- _TASK PROMPT_
In the forum post about using stereo sound to give blind people a sense of space, which ear would hear the word "chair" loudly when the chair sits on the left of the frame?

Idea about creating Spacial perception of surrounding objects using stereo sound

Akshay_1994 · January 9, 2020, 3:13pm

Hello everyone, I am new to programming. I have learnt the concepts of machine learning and deep learning. I am trying to figure out how to implement an idea that can help blind people. The idea is to create spacial perception using different intensities of sound. For example, Let us say the device is like audio sunglasses shown below instead of glasses we put cameras.

Screenshot%20from%202020-01-09%2020-21-33

We process the data and perform object detection. now in each frame we can get the centroid of the object “chair” for example, is on the left of the frame. now if we could generate speech saying “chair” but delivering it with different intensities in both ears. Loudly in left ear and softly in the right ear, of course calculated.Couldn’t we deliver perception that the chair is on the left? This is just an example to explain the idea. The core concept stretches further with the final goal to paint the world with different sounds, not confined to speeches. I am trying to make an open source platform for the development of this device but I have just started and I have lots of questions to ask. Like creating and managing open source discussions, repositories etc. these are all new to me. So looking for guidance and support.

- _PROVIDED INFORMATION_
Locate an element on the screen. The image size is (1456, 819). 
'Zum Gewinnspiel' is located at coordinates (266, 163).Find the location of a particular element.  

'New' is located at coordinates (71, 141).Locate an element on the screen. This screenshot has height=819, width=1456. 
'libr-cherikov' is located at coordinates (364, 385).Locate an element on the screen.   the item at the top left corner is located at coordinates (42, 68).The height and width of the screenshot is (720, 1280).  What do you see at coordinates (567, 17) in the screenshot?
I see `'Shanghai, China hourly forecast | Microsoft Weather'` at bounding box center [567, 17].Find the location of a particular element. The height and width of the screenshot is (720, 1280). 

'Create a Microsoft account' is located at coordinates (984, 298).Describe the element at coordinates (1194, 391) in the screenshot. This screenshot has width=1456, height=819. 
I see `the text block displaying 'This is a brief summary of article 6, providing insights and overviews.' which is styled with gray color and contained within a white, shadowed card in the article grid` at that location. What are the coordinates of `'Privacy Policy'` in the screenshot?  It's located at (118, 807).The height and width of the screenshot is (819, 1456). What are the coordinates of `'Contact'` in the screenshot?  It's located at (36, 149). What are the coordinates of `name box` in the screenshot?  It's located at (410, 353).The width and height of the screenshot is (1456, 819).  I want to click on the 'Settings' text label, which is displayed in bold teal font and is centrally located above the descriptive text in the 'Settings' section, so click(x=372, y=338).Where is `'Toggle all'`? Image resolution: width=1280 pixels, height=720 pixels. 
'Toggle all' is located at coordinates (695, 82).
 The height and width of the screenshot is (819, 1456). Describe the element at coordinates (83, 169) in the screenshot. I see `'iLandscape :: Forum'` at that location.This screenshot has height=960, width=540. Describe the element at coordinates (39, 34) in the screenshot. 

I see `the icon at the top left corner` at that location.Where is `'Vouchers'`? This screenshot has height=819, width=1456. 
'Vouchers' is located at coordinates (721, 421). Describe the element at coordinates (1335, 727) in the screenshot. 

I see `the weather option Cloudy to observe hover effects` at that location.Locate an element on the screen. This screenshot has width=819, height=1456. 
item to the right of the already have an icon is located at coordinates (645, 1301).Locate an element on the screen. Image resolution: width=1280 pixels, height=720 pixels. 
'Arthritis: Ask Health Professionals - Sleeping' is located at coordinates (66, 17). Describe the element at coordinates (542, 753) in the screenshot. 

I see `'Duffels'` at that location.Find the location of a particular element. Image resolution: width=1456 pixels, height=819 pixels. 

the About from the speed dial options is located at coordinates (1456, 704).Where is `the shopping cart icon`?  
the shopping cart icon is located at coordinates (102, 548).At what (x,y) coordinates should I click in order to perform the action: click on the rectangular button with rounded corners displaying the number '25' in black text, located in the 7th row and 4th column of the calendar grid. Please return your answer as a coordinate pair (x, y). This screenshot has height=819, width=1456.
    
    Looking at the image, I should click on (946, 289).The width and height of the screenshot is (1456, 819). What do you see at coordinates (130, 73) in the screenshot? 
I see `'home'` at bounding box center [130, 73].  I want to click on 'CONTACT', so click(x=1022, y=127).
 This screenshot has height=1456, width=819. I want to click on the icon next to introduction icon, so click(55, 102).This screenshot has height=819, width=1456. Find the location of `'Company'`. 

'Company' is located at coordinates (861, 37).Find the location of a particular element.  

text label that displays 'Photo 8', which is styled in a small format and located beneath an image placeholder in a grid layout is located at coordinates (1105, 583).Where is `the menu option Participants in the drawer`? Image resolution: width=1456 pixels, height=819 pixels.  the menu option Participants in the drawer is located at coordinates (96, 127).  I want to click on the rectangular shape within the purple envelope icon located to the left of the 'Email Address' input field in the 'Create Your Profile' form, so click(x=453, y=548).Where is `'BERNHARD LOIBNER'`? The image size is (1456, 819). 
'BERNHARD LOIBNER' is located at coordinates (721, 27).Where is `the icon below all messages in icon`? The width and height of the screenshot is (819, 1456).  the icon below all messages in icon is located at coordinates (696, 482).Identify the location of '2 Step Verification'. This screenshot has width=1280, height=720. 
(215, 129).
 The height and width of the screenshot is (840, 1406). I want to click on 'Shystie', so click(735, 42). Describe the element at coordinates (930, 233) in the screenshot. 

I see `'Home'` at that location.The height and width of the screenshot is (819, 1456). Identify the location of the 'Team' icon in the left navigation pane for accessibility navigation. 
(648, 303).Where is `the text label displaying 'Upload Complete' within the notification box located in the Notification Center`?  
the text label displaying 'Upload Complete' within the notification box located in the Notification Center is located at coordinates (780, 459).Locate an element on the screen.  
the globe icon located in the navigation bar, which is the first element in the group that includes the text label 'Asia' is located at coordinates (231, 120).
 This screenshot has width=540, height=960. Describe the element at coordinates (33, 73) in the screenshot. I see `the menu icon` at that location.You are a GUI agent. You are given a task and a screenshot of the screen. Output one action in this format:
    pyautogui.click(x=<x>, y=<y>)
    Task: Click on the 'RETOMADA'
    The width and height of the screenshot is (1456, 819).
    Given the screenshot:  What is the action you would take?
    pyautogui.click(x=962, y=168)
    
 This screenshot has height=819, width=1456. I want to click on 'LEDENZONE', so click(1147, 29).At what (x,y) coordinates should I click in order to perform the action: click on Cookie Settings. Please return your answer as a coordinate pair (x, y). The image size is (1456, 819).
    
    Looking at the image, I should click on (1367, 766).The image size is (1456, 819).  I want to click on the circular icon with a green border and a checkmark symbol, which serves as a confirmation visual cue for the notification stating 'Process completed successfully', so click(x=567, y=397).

- _TASK RESULT_
The left ear.